(Entries taken from a collection)

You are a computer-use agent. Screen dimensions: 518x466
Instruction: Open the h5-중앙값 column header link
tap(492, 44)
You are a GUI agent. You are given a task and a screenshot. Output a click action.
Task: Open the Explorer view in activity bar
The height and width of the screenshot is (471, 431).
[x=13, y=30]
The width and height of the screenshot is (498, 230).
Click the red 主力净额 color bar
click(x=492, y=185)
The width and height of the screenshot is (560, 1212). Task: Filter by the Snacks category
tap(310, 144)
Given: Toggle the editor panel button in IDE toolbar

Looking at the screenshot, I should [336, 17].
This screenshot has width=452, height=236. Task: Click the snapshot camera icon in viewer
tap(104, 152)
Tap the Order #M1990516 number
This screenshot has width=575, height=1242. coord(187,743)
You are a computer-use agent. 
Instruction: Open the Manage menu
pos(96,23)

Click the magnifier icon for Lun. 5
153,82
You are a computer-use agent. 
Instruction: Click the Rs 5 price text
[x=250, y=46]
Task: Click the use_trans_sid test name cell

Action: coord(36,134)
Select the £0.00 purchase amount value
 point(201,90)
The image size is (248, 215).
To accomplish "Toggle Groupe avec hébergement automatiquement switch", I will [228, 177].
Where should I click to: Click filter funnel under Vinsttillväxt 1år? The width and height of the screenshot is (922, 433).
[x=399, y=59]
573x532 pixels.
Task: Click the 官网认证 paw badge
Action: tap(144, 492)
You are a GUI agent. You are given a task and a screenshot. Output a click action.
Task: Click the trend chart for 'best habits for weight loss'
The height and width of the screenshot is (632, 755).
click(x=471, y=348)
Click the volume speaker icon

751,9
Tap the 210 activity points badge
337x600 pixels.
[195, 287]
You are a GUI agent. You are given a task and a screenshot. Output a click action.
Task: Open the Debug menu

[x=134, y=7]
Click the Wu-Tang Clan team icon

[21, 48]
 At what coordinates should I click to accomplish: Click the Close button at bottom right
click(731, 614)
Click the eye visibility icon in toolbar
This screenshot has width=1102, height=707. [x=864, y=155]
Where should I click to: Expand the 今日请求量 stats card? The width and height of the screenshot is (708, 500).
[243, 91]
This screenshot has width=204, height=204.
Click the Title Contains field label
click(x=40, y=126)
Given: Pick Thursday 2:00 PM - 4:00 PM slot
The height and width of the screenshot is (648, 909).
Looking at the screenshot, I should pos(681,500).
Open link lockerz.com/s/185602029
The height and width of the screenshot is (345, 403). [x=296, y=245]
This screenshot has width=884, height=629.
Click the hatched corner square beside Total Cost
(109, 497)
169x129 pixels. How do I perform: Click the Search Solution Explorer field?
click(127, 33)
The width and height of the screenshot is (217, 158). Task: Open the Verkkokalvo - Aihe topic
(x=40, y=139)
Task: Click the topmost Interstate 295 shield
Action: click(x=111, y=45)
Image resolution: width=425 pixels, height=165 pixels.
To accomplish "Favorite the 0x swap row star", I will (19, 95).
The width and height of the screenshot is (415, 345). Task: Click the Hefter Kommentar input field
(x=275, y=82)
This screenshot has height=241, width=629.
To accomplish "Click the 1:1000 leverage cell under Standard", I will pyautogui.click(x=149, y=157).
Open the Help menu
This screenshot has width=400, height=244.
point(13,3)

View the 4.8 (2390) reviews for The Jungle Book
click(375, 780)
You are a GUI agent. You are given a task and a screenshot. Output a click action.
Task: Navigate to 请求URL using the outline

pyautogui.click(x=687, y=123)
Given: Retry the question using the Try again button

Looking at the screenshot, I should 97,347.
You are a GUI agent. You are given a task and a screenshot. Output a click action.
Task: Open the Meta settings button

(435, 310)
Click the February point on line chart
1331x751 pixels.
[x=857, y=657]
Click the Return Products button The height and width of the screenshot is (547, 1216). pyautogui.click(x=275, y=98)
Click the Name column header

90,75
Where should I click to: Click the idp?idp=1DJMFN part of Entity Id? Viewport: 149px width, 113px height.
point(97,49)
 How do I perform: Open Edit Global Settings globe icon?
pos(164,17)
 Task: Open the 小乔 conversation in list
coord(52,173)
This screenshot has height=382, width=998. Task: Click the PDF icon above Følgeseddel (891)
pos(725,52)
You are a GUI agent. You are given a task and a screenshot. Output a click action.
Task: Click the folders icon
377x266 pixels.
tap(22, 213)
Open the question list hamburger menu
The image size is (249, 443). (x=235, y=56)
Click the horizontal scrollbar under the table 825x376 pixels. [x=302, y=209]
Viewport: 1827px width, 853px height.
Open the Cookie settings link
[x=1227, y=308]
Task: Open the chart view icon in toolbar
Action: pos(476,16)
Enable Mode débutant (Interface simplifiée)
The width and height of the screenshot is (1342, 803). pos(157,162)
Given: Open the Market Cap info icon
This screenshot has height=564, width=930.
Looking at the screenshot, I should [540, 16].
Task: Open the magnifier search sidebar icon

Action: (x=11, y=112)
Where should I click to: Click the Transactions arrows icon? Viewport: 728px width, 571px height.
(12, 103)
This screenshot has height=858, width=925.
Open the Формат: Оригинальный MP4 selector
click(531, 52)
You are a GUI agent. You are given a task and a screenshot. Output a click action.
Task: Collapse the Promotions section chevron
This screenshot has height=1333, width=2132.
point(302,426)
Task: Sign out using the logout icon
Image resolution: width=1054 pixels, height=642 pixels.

# Problem statement:
Please return the lines above exactly, from the first one down to the line with "This screenshot has width=204, height=204.", and stop after that line.

# Result below:
You are a computer-use agent. Screen dimensions: 518x466
Instruction: Open the h5-중앙값 column header link
tap(492, 44)
You are a GUI agent. You are given a task and a screenshot. Output a click action.
Task: Open the Explorer view in activity bar
The height and width of the screenshot is (471, 431).
[x=13, y=30]
The width and height of the screenshot is (498, 230).
Click the red 主力净额 color bar
click(x=492, y=185)
The width and height of the screenshot is (560, 1212). Task: Filter by the Snacks category
tap(310, 144)
Given: Toggle the editor panel button in IDE toolbar

Looking at the screenshot, I should [336, 17].
This screenshot has width=452, height=236. Task: Click the snapshot camera icon in viewer
tap(104, 152)
Tap the Order #M1990516 number
This screenshot has width=575, height=1242. coord(187,743)
You are a computer-use agent. 
Instruction: Open the Manage menu
pos(96,23)

Click the magnifier icon for Lun. 5
153,82
You are a computer-use agent. 
Instruction: Click the Rs 5 price text
[x=250, y=46]
Task: Click the use_trans_sid test name cell

Action: coord(36,134)
Select the £0.00 purchase amount value
 point(201,90)
The image size is (248, 215).
To accomplish "Toggle Groupe avec hébergement automatiquement switch", I will [228, 177].
Where should I click to: Click filter funnel under Vinsttillväxt 1år? The width and height of the screenshot is (922, 433).
[x=399, y=59]
573x532 pixels.
Task: Click the 官网认证 paw badge
Action: tap(144, 492)
You are a GUI agent. You are given a task and a screenshot. Output a click action.
Task: Click the trend chart for 'best habits for weight loss'
The height and width of the screenshot is (632, 755).
click(x=471, y=348)
Click the volume speaker icon

751,9
Tap the 210 activity points badge
337x600 pixels.
[195, 287]
You are a GUI agent. You are given a task and a screenshot. Output a click action.
Task: Open the Debug menu

[x=134, y=7]
Click the Wu-Tang Clan team icon

[21, 48]
 At what coordinates should I click to accomplish: Click the Close button at bottom right
click(731, 614)
Click the eye visibility icon in toolbar
This screenshot has width=1102, height=707. [x=864, y=155]
Where should I click to: Expand the 今日请求量 stats card? The width and height of the screenshot is (708, 500).
[243, 91]
This screenshot has width=204, height=204.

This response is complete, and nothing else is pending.